Ein trister, wolkenverhangener Januarsonntag ist verstrichen. Anatol und ich haben uns am späten Nachmittag entschlossen, eine kleine Sonntagsspazierfahrt zu unternehmen und auf dem Rückweg zum 5 o’clock Tea im Café Brant einzukehren.
Elie ist heute bei Mirko – dort versucht er sich davon abzulenken, dass seine geliebte Anna dieses Wochenende Besuch von Angelo hat. Der Überflieger wird Anna vermutlich von seinem Semester in Harvard und seinen Forschungsarbeiten erzählen – damit kann Elie nicht mithalten. Ob die Berichte aus Harvard Anna allerdings wirklich fesseln werden, da sind Anatol und ich uns nicht sicher. Elie fürchtet hingegen die Konkurrenz des Cracks.
Nach einer kurzen Radtour durch die Dämmerung erreichen wir das Café Brant. Alle Tische sind besetzt – geschäftig laufen die Kellner mit ihren Tabletts durch den Saal, servieren Kaffee, Kuchen und verfrühte Apéritifs.

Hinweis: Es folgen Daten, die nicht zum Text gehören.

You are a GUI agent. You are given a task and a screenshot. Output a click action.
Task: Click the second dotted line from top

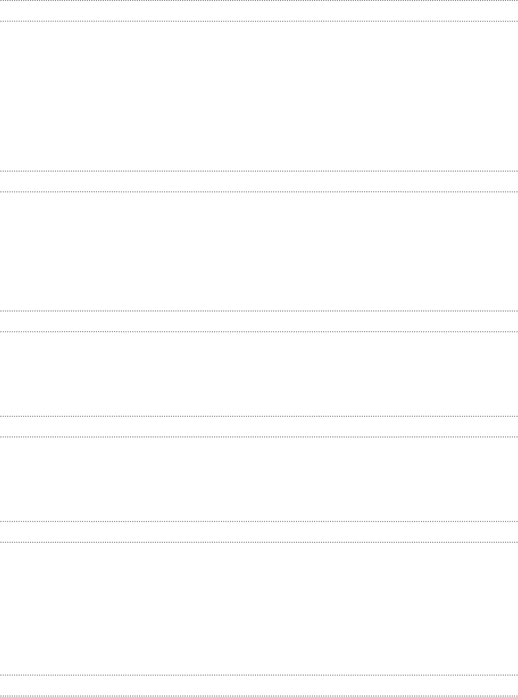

Da – ein Tisch wird frei. Anatol springt unbemerkt unter Tischen und Stühlen durch das Café und hüpft auf den Tisch. Dann zieht er sich flugs meinen Schal, den er sich vorher geschnappt hatte, über und verschwindet vollständig darunter – der Tisch ist reserviert! Wie oft habe ich dem Untier verboten, dies zu tun – und ihm erklärt, dass derlei Taten von sehr schlechtem Benehmen zeugen! Genutzt hat es nichts… Ich seufze. Dann setze ich mich an den Tisch, insgeheim froh über das eigenmächtige Handeln des Sauriers.
„So etwas gehört sich nicht!“ zische ich dem Übeltäter zu. „Papperlapapp!“ flüstert dieser. „Willst Du noch ewig auf einen Tisch warten? Ich möchte nicht erst in einer Stunde Tee trinken!“
Während ich versuche, dem Kellner klarzumachen, dass ich zwar auf niemand weiteren warte, aber dennoch zwei Tassen für den Darjeeling haben möchte, wühlt der Saurier in meiner Tasche herum. Triumphierend streckt er mir mein Tablet entgegen. „Das habe ich extra eingepackt! Schließlich ist die Geschichte von Pelle, unserem Luchs, immer noch nicht zuende geschrieben. Das kannst Du jetzt tun. Ich trinke derweil den Tee und beobachte Leute. Vielleicht seh ich mir das Café auch mal näher an …!“
Es stimmt: unser Luchs-Abenteuer war unterbrochen worden und wartet immer noch auf seine Auflösung … Ich knipse das Tablett an und beginne zu tippen.
Der Kellner bringt unseren Tee – wir bekommen sogar die erbetenen zwei Tassen. Nun sehe ich, dass Anatol gar nicht mehr unter meinem Schal versteckt auf dem Sessel sitzt, sondern sich heimlich entfernt hat! Etwa drei Tische weiter sehe ich ihn, wie er zwischen den Beinen der Gäste hindurchschlüpft, dem einen oder anderen frech am Hosenbein zupft und sich dann feixend hinter einer buschigen Grünpflanze versteckt. Ich stöhne. Was, wenn das Untier entdeckt wird?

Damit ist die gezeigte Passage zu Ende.